(Extracted material Opens)

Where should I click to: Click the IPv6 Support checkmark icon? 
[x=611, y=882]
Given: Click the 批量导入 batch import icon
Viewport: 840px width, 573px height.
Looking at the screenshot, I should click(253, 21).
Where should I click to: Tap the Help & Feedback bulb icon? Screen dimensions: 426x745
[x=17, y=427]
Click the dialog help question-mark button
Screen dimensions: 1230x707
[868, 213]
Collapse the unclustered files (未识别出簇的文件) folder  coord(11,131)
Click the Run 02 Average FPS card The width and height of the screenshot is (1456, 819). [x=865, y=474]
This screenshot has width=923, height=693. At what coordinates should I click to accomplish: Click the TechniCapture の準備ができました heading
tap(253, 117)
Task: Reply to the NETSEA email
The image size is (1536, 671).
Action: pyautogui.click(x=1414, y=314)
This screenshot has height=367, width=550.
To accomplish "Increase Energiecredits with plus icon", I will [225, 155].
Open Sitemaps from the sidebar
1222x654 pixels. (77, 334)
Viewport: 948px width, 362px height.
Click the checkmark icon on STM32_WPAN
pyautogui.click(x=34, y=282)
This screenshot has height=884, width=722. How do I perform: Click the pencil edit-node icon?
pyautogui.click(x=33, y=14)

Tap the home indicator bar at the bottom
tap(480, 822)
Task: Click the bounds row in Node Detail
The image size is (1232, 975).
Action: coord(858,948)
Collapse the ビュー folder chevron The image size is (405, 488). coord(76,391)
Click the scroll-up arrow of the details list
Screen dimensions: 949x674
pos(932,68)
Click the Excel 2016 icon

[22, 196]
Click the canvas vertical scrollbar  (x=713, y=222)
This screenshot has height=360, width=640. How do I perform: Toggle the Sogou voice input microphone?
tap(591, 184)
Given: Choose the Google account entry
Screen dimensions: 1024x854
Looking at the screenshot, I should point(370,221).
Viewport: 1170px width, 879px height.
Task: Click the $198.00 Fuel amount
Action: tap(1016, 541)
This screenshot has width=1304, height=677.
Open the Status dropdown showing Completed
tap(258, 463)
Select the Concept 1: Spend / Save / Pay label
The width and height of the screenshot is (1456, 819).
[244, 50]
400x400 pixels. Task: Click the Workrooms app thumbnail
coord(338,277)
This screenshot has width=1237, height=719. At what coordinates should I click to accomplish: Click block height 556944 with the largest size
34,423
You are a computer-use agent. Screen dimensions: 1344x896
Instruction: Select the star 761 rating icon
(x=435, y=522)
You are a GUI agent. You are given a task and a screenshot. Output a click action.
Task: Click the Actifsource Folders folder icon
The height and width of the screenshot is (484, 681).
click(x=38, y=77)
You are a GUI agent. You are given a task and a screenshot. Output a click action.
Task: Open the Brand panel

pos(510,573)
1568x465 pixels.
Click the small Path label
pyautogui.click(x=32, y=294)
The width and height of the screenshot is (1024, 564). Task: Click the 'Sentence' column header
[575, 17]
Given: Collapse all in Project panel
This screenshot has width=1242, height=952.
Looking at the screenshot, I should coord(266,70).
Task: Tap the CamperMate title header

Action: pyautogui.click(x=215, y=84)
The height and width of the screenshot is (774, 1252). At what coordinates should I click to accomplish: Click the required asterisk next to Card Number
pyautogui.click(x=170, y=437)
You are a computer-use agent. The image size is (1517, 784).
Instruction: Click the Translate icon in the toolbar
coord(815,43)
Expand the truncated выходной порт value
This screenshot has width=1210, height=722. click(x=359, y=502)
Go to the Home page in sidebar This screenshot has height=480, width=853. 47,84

(Extracted material Closes)

## Your goal:
Check each line in the records for the word "agent" and say how many have it, with nothing else.

## Result of this exercise:
4